Much like The Croods, I got this movie at my local library. Everybody was buzzing about it back when it was first released, but since then, the heat has died down. But, it got an Oscar Nomination, so I checked it out. People were calling this film “horrifying” and “an intense thriller.” And while I didn’t find the film that scary, It did manage to hold my attention until the very end.
Keller Dover (Hugh Jackman) and his family go to a neighbor’s house for Thanksgiving, but after dinner, his daughter and their neighbor’s daughter mysteriously disappear. Detective Loki (Jake Gyllenhaal) is put on the case, but knowing that his daughter may be close to death, Keller does everything he can, transforming himself from a holy man to a sinner in the process.
Now let me say something right now. I am not a big fan of the whole mystery/thriller genre. It’s like Winter’s Bone. I don’t know what it is for me, but seeing this kind of story in a movie just rubs me the wrong way. Just the fact that this movie is so long and complicated, and there are all these characters and subplots to remember. It kinda reminds me of Batman: Arkham City. Hey… wait a minute. Imagine this movie as a video game. You switch between playing as Keller and Loki. You’re moving around the town talking to everybody. You take down clues in your notebook. I’d play that game, how about you?
The film mostly plays out this way and feels a bit too long. However this movie has exactly two hidden graces. The first is, of course the cinematography. As I said in my previous post, I’m taking a film studies class, and right now we’re studying what makes good cinematography. And this is good cinematography. The whole film is shot both gorgeously and hauntingly, particularly any scenes involving extreme long shots and/or silhouettes.

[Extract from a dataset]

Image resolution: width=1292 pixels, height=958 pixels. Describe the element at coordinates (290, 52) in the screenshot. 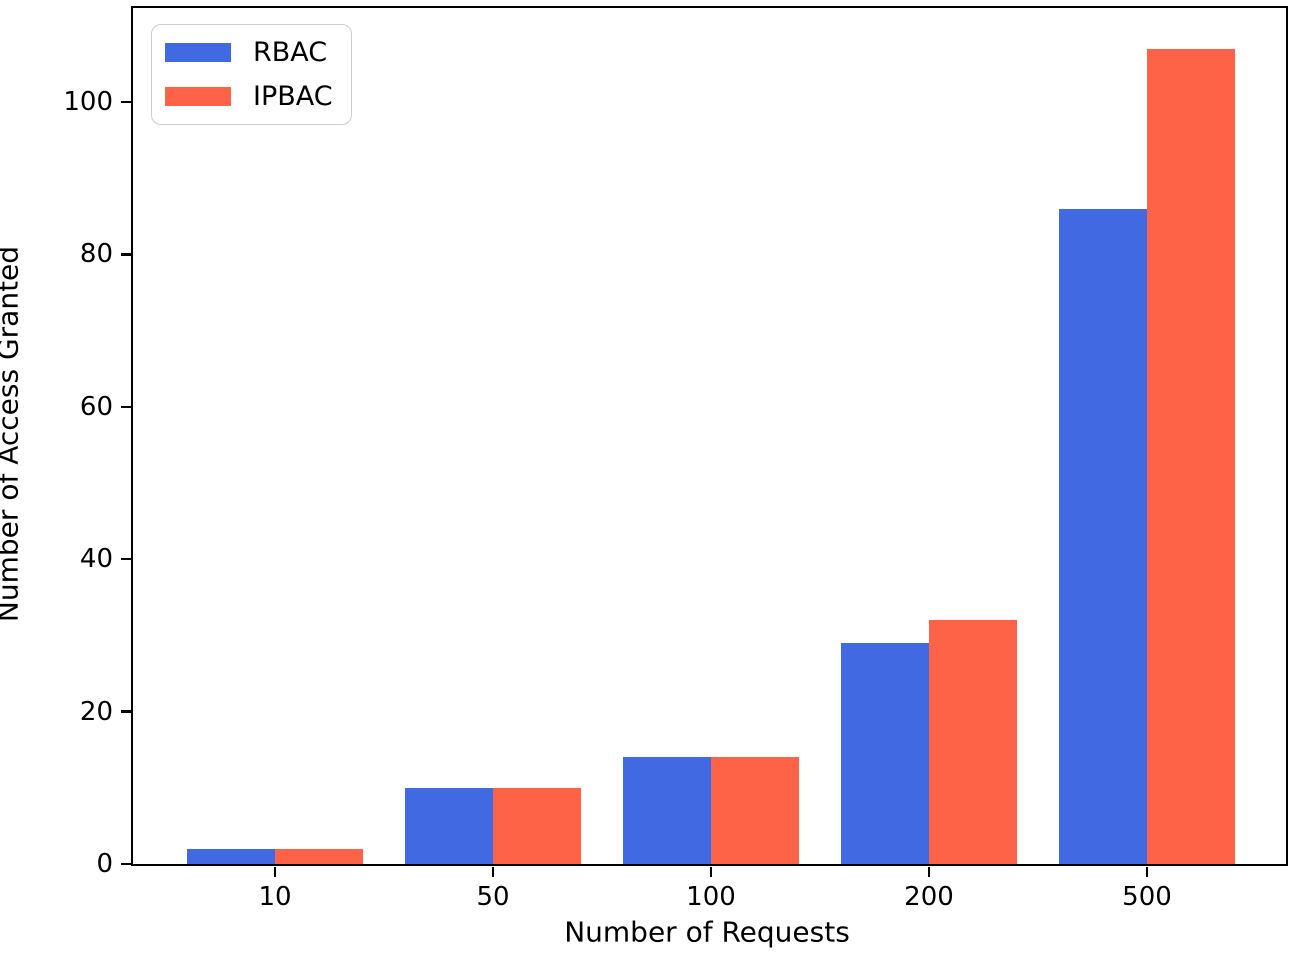

I see `legend-label-rbac: RBAC` at that location.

Now, check out this page on B+ Movie Blog. I favorite him, he’s cool. But he just posted a page that talked about the Best Male Performances of the year, and Hugh Jackman was #1 on that list. I thought he just really liked the movie. But… oh my God. In a year filled to the brink with spectacular performances, Hugh Jackman manages to grab you and never let go. It’s a performance that needs to be seen to be believed. How did this guy not get any awards recognition?
Outside from those two aspects, Prisoners is a long but enjoyable film. The film doesn’t do anything really wrong. It knows what it wants to be, and it does it’s job well. But I’m not a big fan of movies of this genre, and the film does drag on a bit. Hopefully I’m not the only one who thinks this story would be better as a video game.